What the task requires: Copy out every line of the listing below word for word, leaving out the pictures.

--- begin ---

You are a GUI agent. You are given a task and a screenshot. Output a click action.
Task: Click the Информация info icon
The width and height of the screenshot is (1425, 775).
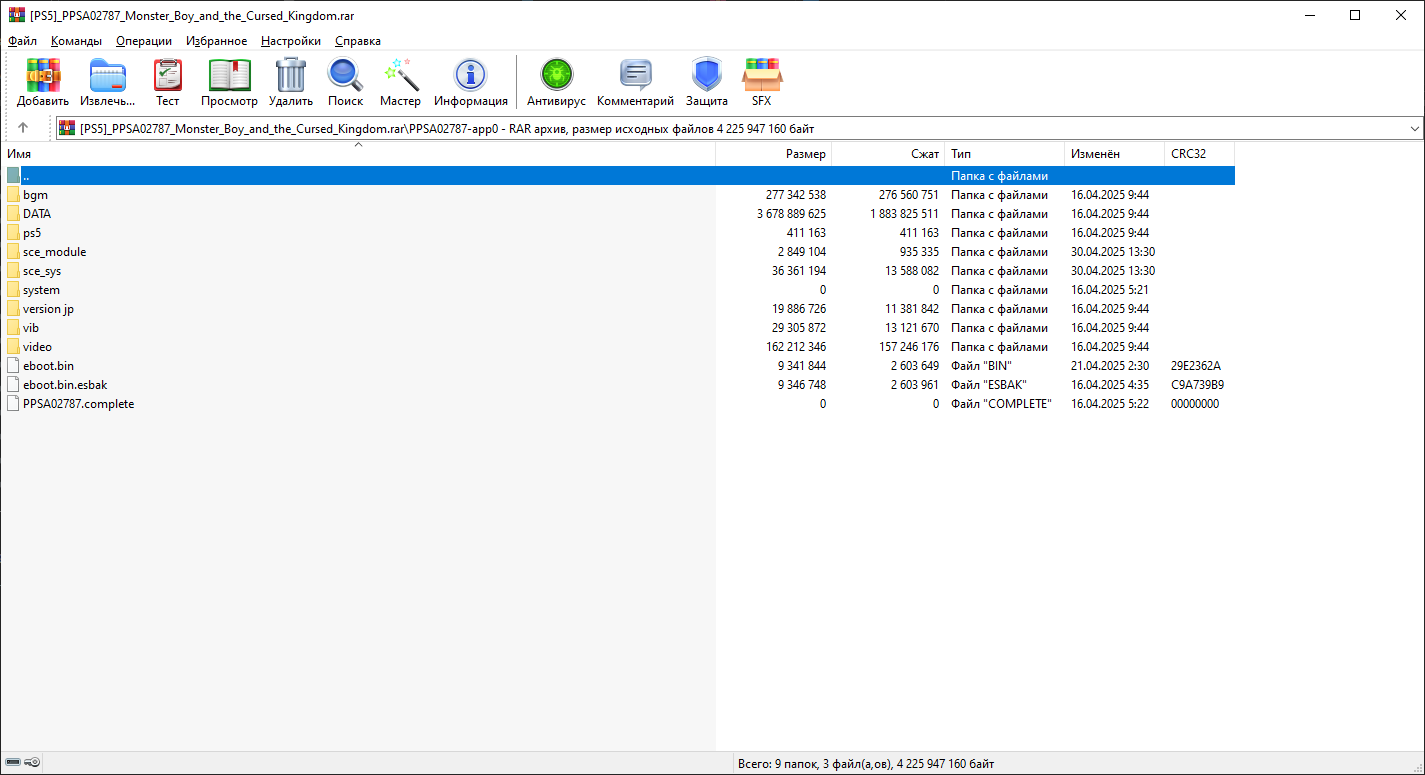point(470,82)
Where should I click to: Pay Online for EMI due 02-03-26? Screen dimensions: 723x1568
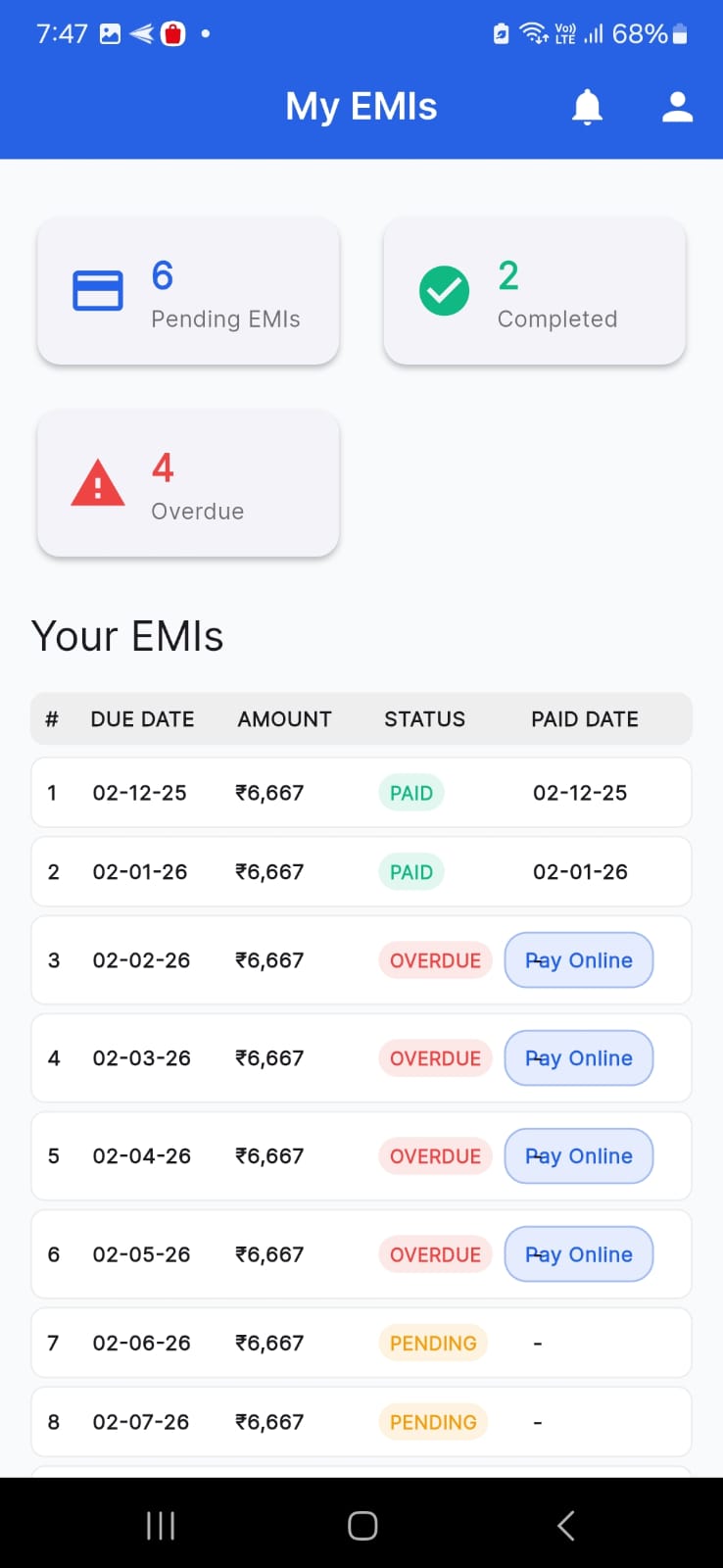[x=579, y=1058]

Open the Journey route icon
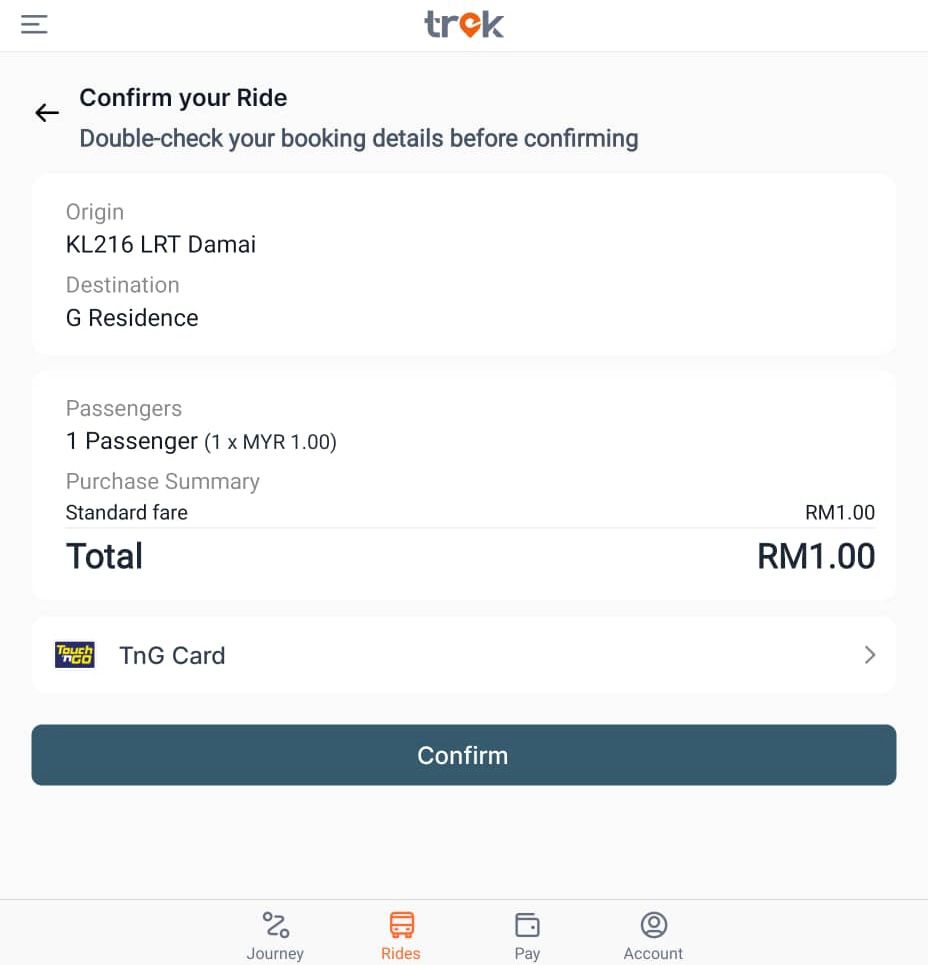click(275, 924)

--- end ---

Exercise response:
You are a GUI agent. You are given a task and a screenshot. Output a click action.
Task: Click the Информация info icon
The width and height of the screenshot is (1425, 775).
point(470,82)
Where should I click to: Pay Online for EMI due 02-03-26? Screen dimensions: 723x1568
[x=579, y=1058]

Open the Journey route icon
click(275, 924)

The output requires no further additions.